# Avazu_x1

+ **Dataset description:**

  This dataset contains about 10 days of labeled click-through data on mobile advertisements. It has 22 feature fields including user features and advertisement attributes. As with the [AFN](https://ojs.aaai.org/index.php/AAAI/article/view/5768) work, the data are randomly split into 7:1:2 as the training set, validation set, and test set, respectively. 
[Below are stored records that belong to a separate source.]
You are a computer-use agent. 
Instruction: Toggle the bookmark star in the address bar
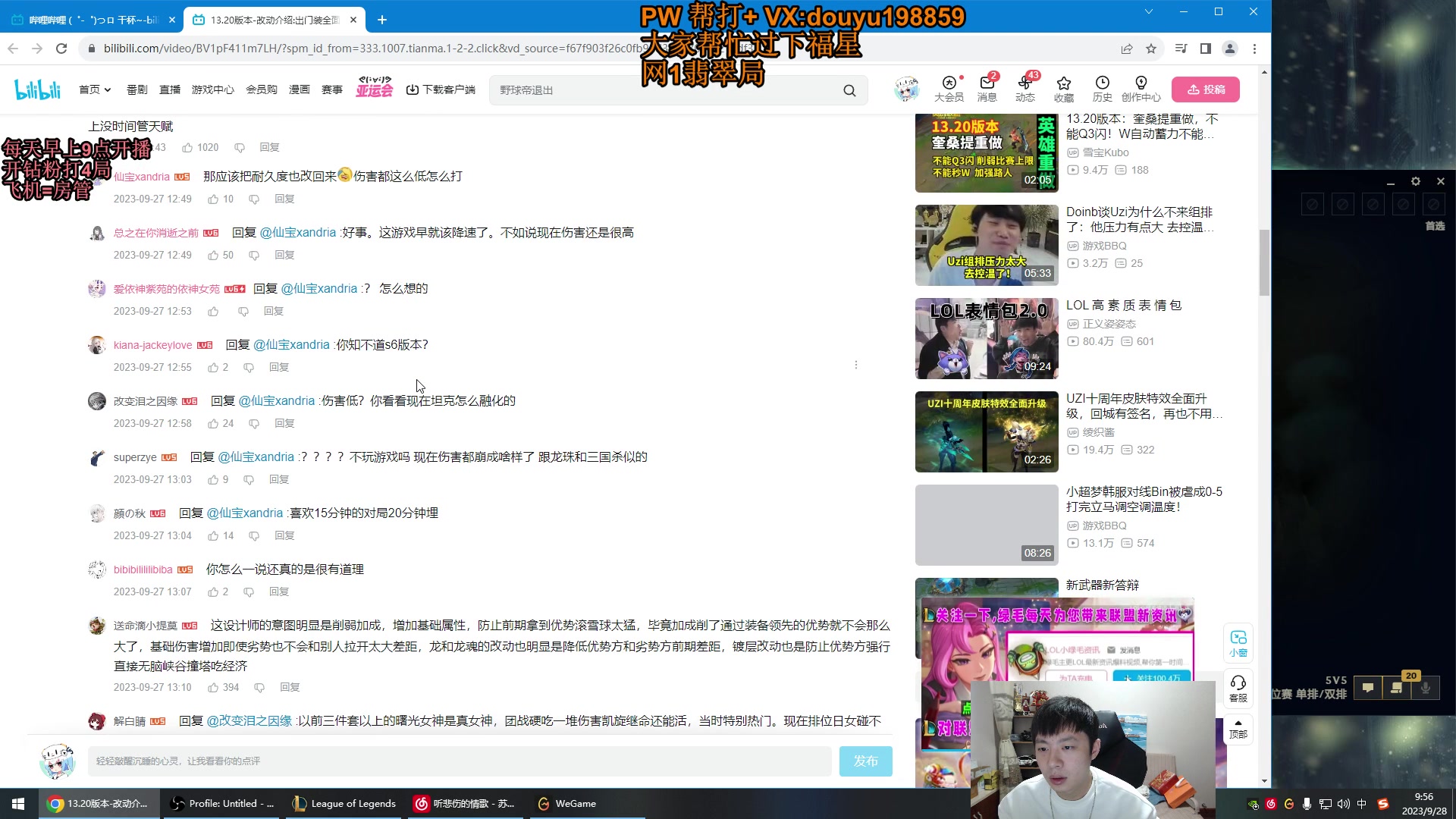[x=1151, y=48]
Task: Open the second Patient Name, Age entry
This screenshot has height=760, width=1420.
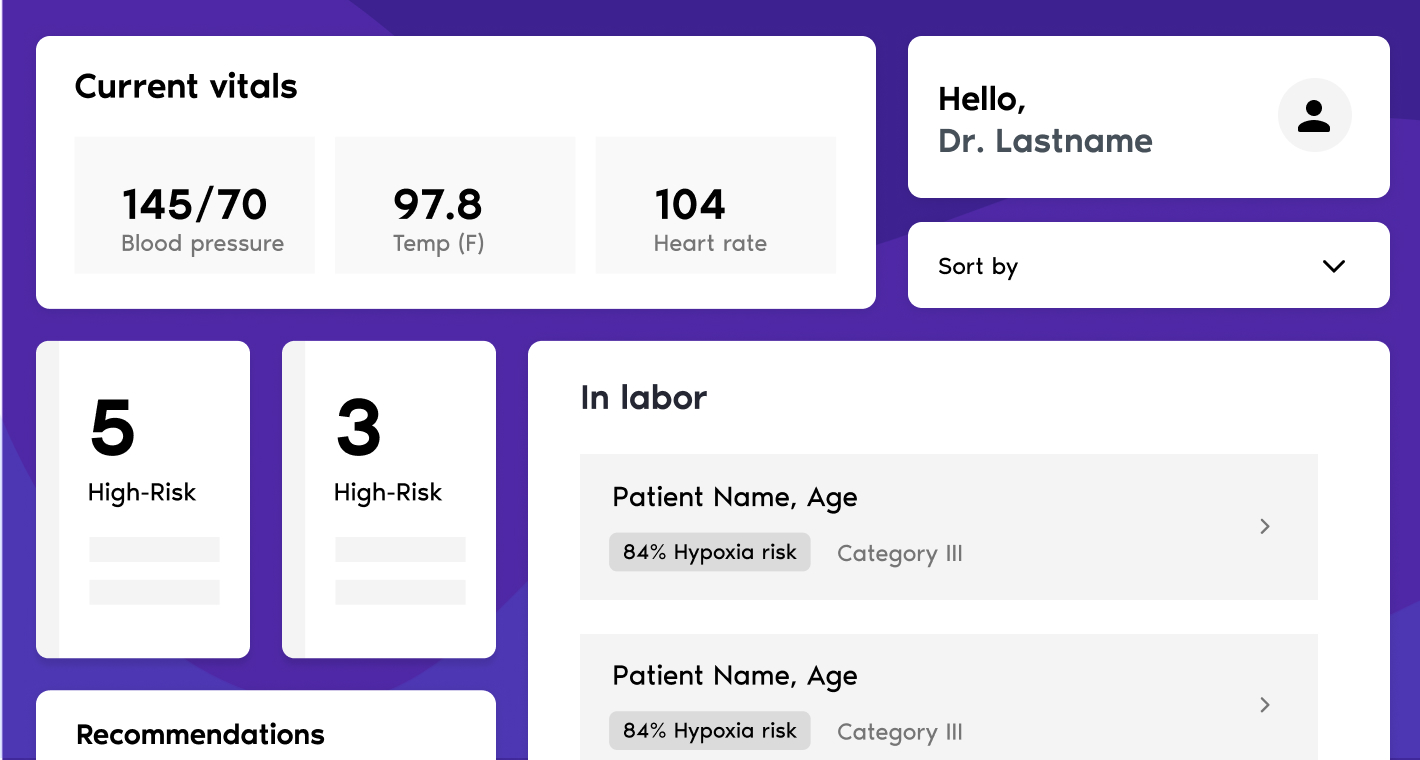Action: tap(734, 676)
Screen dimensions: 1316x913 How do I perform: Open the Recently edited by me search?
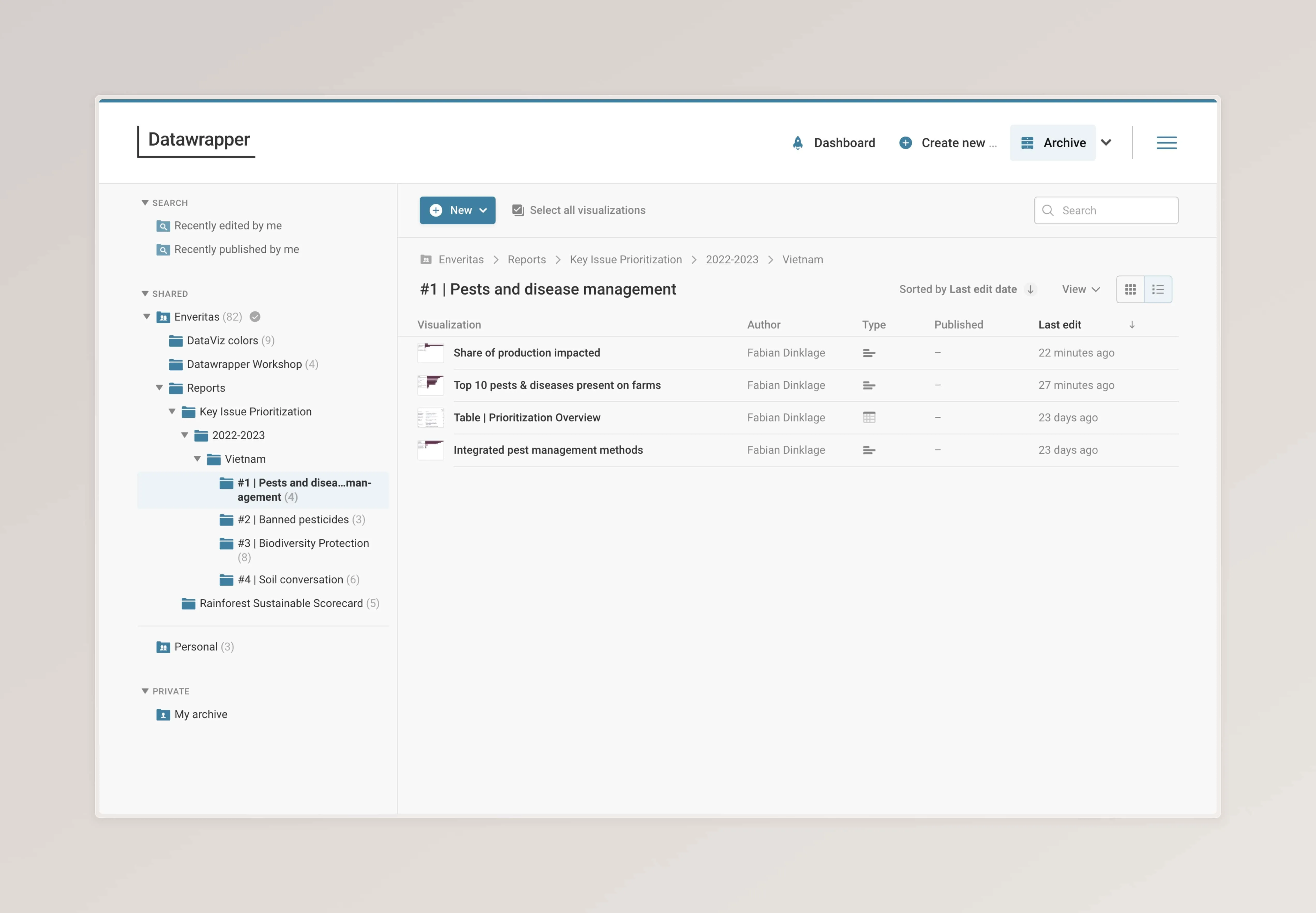(228, 225)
  The dataset statistics are summarized as follows:

  | Dataset  | Total | #Train | #Validation | #Test | 
  | :--------: | :-----: |:-----: | :----------: | :----: | 
  | Avazu_x1 |  40,428,967     | 28,300,276   |  4,042,897     |  8,085,794    |     

+ **Source:** https://www.kaggle.com/c/avazu-ctr-prediction/data
+ **Download:** https://huggingface.co/datasets/reczoo/Avazu_x1/tree/main
+ **RecZoo Datasets:** https://github.com/reczoo/Datasets

+ **Used by papers:** 
    - Weiyu Cheng, Yanyan Shen, Linpeng Huang. [Adaptive Factorization Network: Learning Adaptive-Order Feature Interactions](https://ojs.aaai.org/index.php/AAAI/article/view/5768). In AAAI 2020.
    - Kelong Mao, Jieming Zhu, Liangcai Su, Guohao Cai, Yuru Li, Zhenhua Dong. [FinalMLP: An Enhanced Two-Stream MLP Model for CTR Prediction](https://arxiv.org/abs/2304.00902). In AAAI 2023.
    - Jieming Zhu, Qinglin Jia, Guohao Cai, Quanyu Dai, Jingjie Li, Zhenhua Dong, Ruiming Tang, Rui Zhang. [FINAL: Factorized Interaction Layer for CTR Prediction](https://dl.acm.org/doi/10.1145/3539618.3591988). In SIGIR 2023.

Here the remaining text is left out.